You'll want to check your 4-H rules. Ours doesn't allow horns on a market wether.


Everfree Farm
Kiko and Nubian


----------



## OakHollowRanch (Jun 6, 2013)

He looks very sturdy. His rump and back might look better when he is set up. I am going to take a market goat through FFA this year. I will be getting mine around mid-April for our fair at the end of September. This will be my first year with a market animal, so it will be a learning experience.


----------



## Amber_ (Sep 20, 2013)

I did check in regards to the horns and they said for meat/market it wasn't a problem. The only thing they won't allow horns on is dairy.


----------



## LibertyHomesteadFarm (Feb 1, 2014)

Amber_ said:


> I did check in regards to the horns and they said for meat/market it wasn't a problem. The only thing they won't allow horns on is dairy.
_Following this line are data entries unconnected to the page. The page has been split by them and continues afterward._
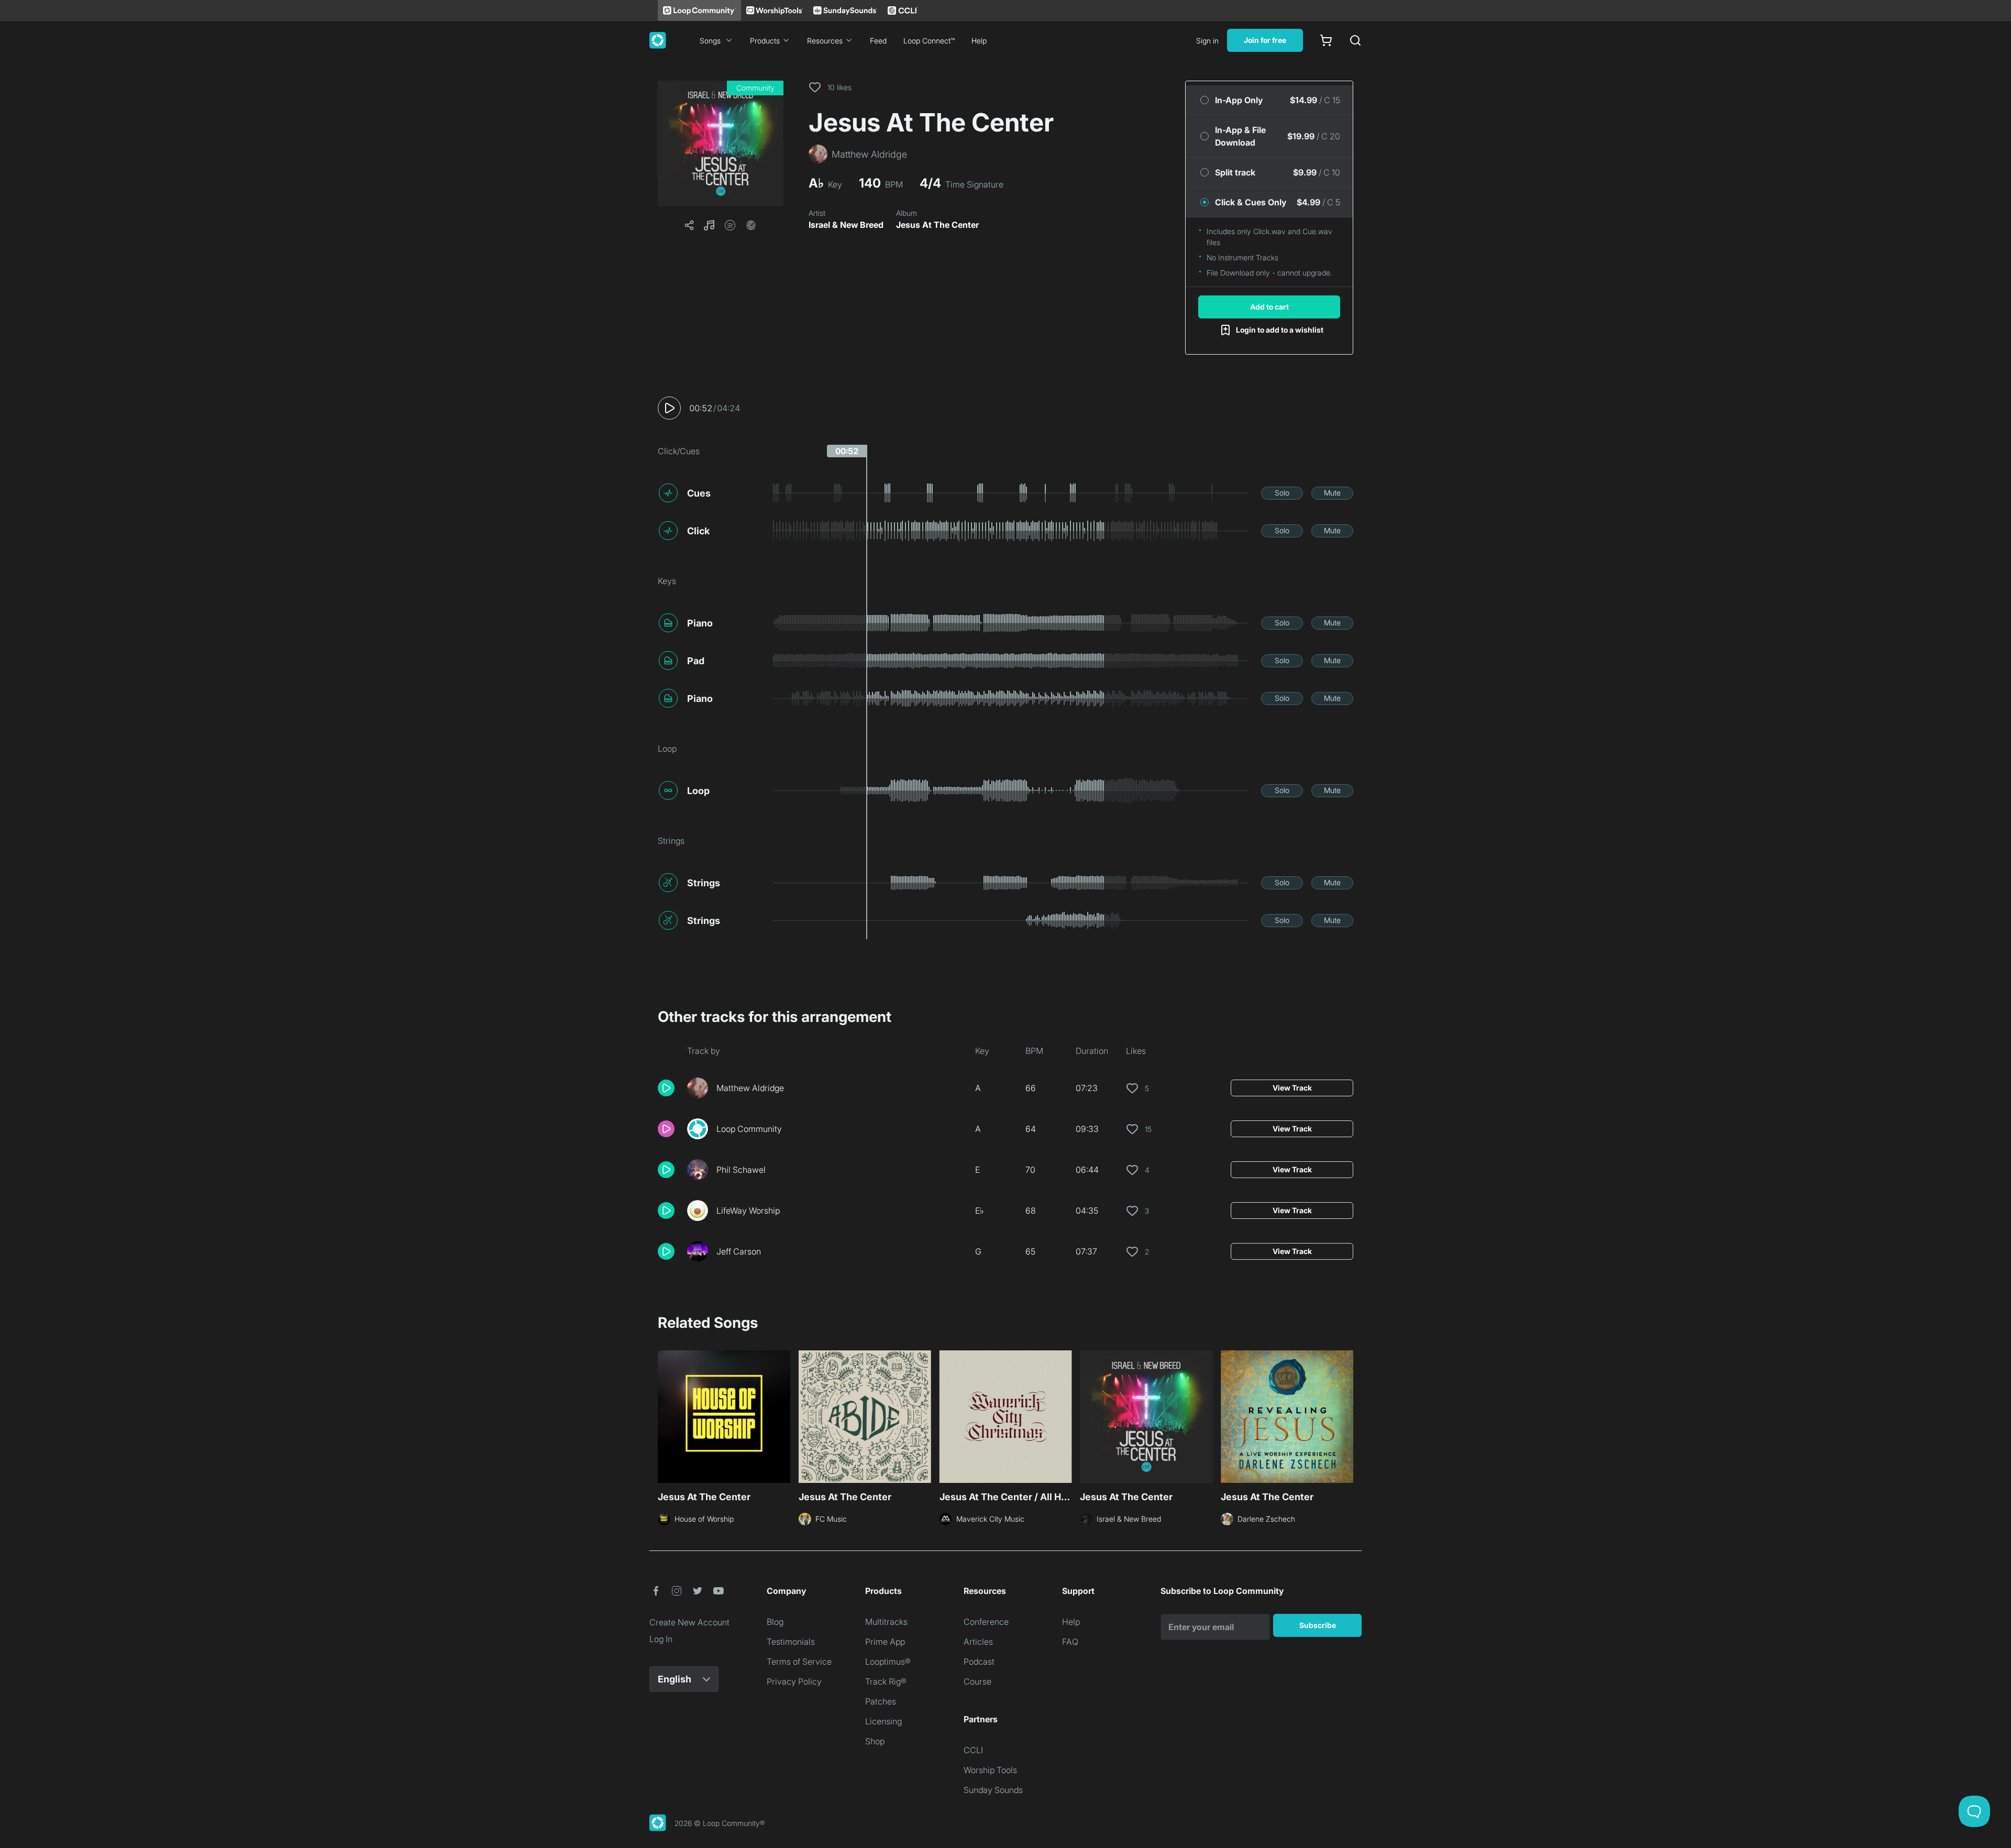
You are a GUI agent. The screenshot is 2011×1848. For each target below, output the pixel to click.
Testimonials (791, 1641)
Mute (1332, 492)
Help (979, 40)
Same here...I raise Nigerians.


----------



## caprine crazy (Jun 12, 2012)

A steep rump isn't as big of a deal with a market animal. He looks really good and will be a big boy whenever you get him to fair. Check to see if your fair will allow bracing. My fair doesn't, but I know other fairs do. If yours does, start training him to brace. This will make him look and feel thicker in his loin.


----------



## Amber_ (Sep 20, 2013)

Thanks for all your thoughts guys. We really appreciate it. I will be showing my son all the comments tomorrow.


----------



## HoosierShadow (Apr 20, 2010)

I think he is a nice looking project for your son. The kids have to start somewhere, and when he learns more about his goat, likes and dislikes from the judges, it will help him in the future  
Do you have to tip the horns in your county? We have to in our state, I've never really, fully understood how much I have to tip them though, but nobody made a fuss last year, maybe because my kids wethers were so well behaved?
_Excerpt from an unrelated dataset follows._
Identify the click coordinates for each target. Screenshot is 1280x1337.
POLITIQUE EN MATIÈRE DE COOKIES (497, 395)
This is my kids 2nd year with wethers, so we're all excited to see how their boys do this year. They have to pick from our does babies, but so far we are really happy with the boys they've chosen


----------



## Amber_ (Sep 20, 2013)

I'm waiting on a call back from our 4H extension office on the "tipped" horns question.


----------



## loggyacreslivestock (Mar 5, 2013)

Check the weight limit as well. Our fair is the last week of July and our weights have to be between 55 and 110 pounds.

As far as blunting the horns, most just require the tip to not be sharp...


----------



## kccjer (Jan 27, 2012)

it doesn't take much to "tip" the horns. We use the hoof clippers and just nip the very end off. Painless and easy.


----------



## Amber_ (Sep 20, 2013)

Heard back from the extension office today. The horns should be tipped "for safety" with no guidelines. There is no weight limits on goats. Thanks guys I would not have thought to ask these questions without you.


----------